Article 1 : L’autonomie du langage juridique
Autonomie lexicale : mots du langage courant (ex. mariage), lexique spécifique (ex. usucapion), lexique courant à connotation juridique = polysémie externe (ex. absence, Izorche Pierre et Paul échangent ce stylo), encore polysémie interne (ex. acte).
Particularités grammaticales : absence de l’impératif, emploi de l’indicatif ou du futur, fréquence de la forme impersonnelle...
Importance actuelle du langage usité : Cons. Constit., 16 déc. 1999 : accessibilité et intelligibilité de la loi objectifs à valeur constitutionnelle. Cour EDH dit, depuis 1990, loi doit être accessible et prévisible. Intelligibilité = pas incompréhensible par destinataire d’une intelligence moyenne.
Article 2 : La diversité des langages juridiques
langage législatif = édiction de règles juridiques : définitions, règles de conduite modèles de comportement, règles procédurales... Fréquence des termes généraux = tout, chacun, forme impersonnelle (voie passive, pronom indéfini).
Langage judiciaire : distinction dispositif motifs. Motifs = exposition de faits (abstraction par Sieur Dame), énoncé de règles (discours législatif). Dispositif = attribution ou commandement, plus impersonnel. Spécificité française = unité de la décision (une seule phrase, un seul locuteur).

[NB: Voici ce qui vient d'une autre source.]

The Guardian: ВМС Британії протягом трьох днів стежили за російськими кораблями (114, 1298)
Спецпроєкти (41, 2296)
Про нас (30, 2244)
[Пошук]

Discours rhétorique des avocats.
Discours pratique des contrats : abstraction.

Section 2 : Les fonctions spécifiques du langage juridique
Article 1 : La normativité en question
Droit ensemble de normes mais langage juridique pas sous cette forme = jamais impératif et peu de foncteurs déontiques (obligatoire interdit autorisé).
Possible traduction déontique discours juridiques : législateur ordonne au juge, juge ordonne à police... Futur signifie souvent obligation, indicatif n’empêche pas emploi foncteurs déontiques.
Pourquoi traduire ? Si droit a pas forme normative, ça a du sens : droit pas normatif, dit le juste, le plus typique est jugement qui a valeur attributive.
Si droit pas que normes, y a des normes : pas système de normes mais système normatif.

Article 2 : les jeux de la performativité
Quand dire c’est faire : baptiser un bateau. Distinction du performatif et du constatif. Constatif en termes de vérité mais performativité succès.
Performatif met en jeu règles institutionnelles sans respect desquelles ne peut y avoir succès.
Idem droit. Actes juridiques sont des actes performatifs car ils font automatiquement advenir un état de choses : si je passe un contrat de vente, la propriété de la chose vendue est transférée par le seul échange des consentements, si je passe un contrat de location je suis immédiatement obligé de payer les loyers. Le succès de l’acte juridique dépend du respect des formalités prévues pour l’acte, comme pour l’acte performatif : si ce n’est pas le maire qui prononce la formule sacramentelle le mariage n’est pas formé.